**Short exercise**.
Reproduce the records below word for word, starting at their first line and ending with the line that contains "pos(135,111)", and omit the pictures from your copy.

**The data**.
--*--

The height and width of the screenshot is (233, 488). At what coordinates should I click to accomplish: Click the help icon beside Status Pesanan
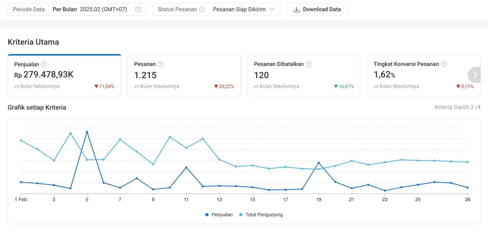[x=202, y=10]
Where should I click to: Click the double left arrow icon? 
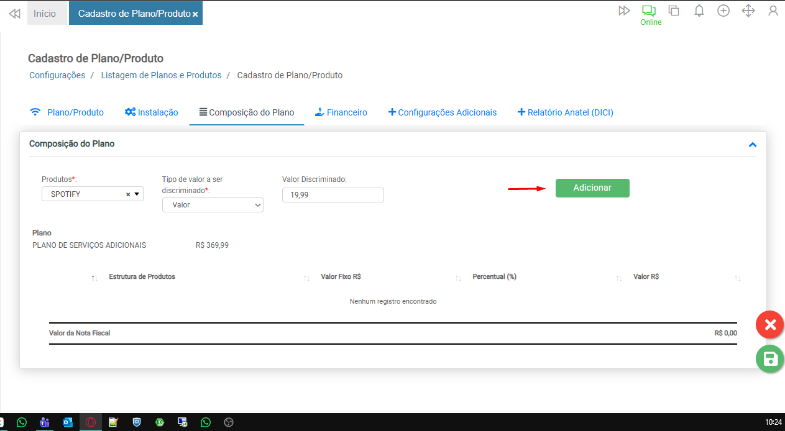pos(14,13)
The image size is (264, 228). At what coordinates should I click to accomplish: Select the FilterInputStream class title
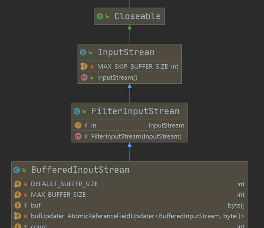pos(135,111)
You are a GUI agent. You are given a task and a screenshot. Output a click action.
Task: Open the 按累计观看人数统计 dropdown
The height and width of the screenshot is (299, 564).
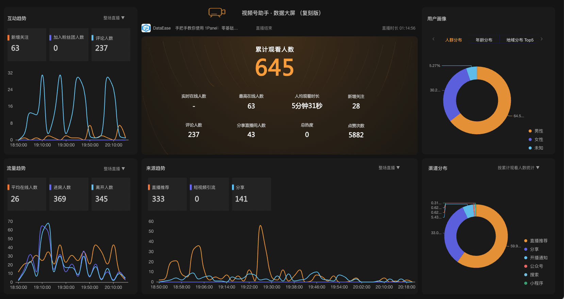point(518,168)
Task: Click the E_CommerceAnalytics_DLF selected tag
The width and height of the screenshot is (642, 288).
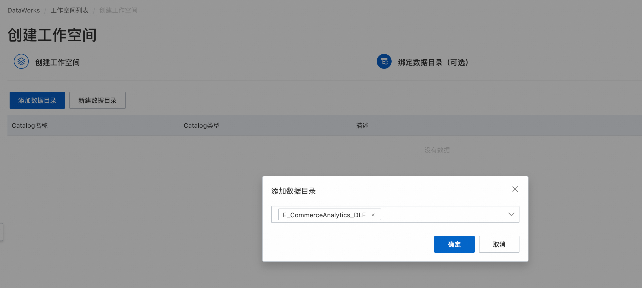Action: click(324, 215)
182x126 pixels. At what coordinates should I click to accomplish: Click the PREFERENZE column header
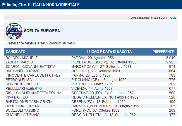pyautogui.click(x=163, y=52)
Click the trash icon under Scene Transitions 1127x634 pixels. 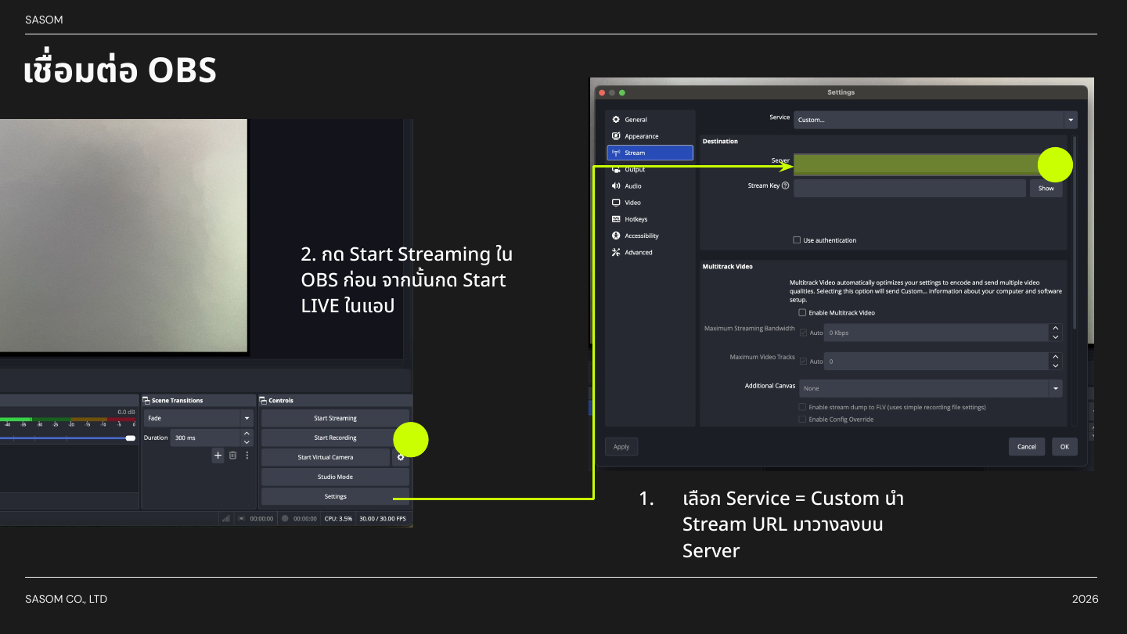[232, 456]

--*--

**Solution**.
The height and width of the screenshot is (233, 488). At what coordinates should I click to accomplish: Click the help icon beside Status Pesanan
[x=202, y=10]
Where should I click to: Click the double left arrow icon? 
pos(14,13)
The image size is (264, 228). At what coordinates should I click to accomplish: Select the FilterInputStream class title
pos(135,111)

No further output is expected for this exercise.